A THIEF IN THE NIGHT
She sat beside the wide window of her bed-chamber, on that third
midnight at Gosnold House, in a state of lawless exaltation not less
physical than spiritual and mental, a temper that proscribed sleep
hopelessly.
The window was open, the night air still and suave and warm, her sole
protection a filmy negligee over a night-dress of sheerest silk and
lace. And in that hour Sarah Manvers was as nearly a beautiful woman
as ever she was to be--her face faintly flushed in the rich moonlight,
faintly shadowed from within by the rich darkness of her blood, her
dreaming eyes twin pools of limpid shadow, her dark lips shadowed by a
slight elusive smile.
She was relishing the sensation of life intensely, almost painfully;
she was intensely alive for the first time in all her life, it seemed;
in throat and wrists and temples pulses sang, now soft, now loud; and
all her body glowed, from crown of head to tips of toes nestling
in silken mules, with the warmth and the languor of life.
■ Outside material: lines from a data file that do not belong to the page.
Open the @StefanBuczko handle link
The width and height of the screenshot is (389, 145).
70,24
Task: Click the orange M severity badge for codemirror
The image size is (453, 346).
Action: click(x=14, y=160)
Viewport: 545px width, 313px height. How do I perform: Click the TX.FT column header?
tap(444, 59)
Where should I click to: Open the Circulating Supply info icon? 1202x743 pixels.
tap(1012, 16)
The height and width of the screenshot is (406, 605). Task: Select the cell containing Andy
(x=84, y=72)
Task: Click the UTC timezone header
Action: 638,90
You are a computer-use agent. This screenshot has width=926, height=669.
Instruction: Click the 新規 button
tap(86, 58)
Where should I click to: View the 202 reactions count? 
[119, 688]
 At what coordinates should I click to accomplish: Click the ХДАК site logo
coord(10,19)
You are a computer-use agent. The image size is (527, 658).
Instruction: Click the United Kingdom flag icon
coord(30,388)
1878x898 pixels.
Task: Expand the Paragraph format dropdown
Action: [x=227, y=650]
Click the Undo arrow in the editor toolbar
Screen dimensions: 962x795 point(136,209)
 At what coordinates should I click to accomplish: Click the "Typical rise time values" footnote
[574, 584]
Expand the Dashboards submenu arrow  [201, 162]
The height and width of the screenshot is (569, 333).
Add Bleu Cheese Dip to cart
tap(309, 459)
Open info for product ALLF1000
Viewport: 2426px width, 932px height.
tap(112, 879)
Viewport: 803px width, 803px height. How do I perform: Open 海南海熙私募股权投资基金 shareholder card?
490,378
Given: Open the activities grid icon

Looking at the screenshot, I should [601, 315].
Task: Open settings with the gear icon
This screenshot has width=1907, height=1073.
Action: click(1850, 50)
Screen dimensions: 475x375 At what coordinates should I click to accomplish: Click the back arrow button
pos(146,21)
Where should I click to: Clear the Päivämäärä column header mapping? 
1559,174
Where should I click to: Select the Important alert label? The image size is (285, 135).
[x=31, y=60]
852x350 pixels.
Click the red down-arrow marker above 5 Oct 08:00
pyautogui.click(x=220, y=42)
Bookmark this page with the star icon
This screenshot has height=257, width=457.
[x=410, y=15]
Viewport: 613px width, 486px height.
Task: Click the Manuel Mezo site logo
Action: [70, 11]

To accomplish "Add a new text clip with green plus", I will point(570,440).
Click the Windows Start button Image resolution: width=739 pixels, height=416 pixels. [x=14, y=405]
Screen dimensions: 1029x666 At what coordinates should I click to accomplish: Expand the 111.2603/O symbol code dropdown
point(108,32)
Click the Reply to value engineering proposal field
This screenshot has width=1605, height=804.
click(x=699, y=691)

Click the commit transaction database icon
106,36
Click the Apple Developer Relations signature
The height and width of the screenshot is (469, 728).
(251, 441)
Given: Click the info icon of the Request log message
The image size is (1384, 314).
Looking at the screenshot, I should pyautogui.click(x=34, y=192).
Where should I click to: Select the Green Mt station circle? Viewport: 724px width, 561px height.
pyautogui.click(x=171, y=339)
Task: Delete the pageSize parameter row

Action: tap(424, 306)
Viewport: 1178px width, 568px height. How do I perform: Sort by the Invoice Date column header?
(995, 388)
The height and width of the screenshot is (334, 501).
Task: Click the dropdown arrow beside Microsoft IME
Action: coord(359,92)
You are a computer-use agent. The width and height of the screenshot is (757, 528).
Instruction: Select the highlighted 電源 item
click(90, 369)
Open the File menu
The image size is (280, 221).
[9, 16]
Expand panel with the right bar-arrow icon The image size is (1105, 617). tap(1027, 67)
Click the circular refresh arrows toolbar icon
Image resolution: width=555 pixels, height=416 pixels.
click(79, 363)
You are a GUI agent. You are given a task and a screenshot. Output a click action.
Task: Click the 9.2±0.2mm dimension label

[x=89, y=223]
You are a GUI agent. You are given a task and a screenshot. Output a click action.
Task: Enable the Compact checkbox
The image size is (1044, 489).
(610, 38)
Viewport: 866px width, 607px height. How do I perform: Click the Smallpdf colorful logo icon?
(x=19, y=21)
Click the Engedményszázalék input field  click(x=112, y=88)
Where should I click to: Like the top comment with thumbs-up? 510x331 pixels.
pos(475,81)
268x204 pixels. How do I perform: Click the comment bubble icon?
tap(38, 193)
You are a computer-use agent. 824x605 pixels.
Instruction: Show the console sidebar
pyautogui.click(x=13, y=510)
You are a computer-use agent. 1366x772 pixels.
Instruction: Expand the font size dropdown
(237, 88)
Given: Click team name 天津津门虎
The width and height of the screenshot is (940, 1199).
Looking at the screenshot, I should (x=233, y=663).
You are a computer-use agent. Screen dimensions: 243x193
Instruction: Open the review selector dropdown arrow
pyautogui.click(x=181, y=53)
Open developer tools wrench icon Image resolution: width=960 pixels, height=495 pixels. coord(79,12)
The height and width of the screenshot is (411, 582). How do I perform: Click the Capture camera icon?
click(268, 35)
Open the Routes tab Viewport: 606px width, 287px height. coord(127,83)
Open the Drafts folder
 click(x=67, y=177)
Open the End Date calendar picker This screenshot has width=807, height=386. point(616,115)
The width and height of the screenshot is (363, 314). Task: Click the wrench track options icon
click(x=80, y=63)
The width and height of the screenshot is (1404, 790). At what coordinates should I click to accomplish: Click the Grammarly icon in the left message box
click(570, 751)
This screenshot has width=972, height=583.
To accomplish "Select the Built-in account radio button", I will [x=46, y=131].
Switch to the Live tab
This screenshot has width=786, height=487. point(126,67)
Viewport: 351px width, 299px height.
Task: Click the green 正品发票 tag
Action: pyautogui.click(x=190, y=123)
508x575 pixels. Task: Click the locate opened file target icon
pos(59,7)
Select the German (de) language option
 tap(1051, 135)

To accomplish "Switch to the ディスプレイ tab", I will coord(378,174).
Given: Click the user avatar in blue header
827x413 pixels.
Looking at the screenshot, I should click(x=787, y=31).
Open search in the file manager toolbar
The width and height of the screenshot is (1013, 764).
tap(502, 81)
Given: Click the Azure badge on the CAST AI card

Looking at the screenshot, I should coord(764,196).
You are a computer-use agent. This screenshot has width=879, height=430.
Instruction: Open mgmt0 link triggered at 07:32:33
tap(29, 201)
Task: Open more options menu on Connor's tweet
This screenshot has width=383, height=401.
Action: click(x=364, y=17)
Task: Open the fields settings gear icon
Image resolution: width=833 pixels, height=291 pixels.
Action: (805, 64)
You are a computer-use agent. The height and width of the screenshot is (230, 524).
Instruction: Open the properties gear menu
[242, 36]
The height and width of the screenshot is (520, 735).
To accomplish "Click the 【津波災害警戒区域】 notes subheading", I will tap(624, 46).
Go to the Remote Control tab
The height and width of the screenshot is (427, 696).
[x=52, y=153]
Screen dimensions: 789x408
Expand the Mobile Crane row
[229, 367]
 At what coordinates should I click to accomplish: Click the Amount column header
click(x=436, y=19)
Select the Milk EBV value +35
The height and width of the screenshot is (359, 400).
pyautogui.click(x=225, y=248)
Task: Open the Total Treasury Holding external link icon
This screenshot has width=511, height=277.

She was deeply and desperately in love.
The genius of her curious destiny, not content with making her free of
all the good material things of life, had granted her as well this
last and dearest boon. For though her years were twenty-seven she had
not loved before. She had dreamed of love, had been in love with love
and with being loved, had believed she loved; but nothing in her
experience compared with such rapture as to-night obsessed her being,
wholly and without respite.
Life, indeed, grants no compensation for the ignominious necessity of
love but this, that no other love was ever real but to-day's alone.
And so the beauty of that moonlight midnight seemed supernal.
Becalmed, the island lay steeped in floods of ethereal silver, its sky
an iridescent dome, its sea a shimmering shield of opalescence, its
lawns and terraces argentine shadowed with deepest violet. There was
never a definite sound, only the sibilance of a stillness made of many
interwoven sounds, soft lisp of wavelets on the sands a hundred feet
below, hum of nocturnal insect life in thickets and plantations,
sobbing of a tiny, vagrant breeze lost and homeless in that vast
serenity, wailing of a far violin, rumour of distant motor-cars. A
night of potent witchery, a woman willingly bewitched. . . .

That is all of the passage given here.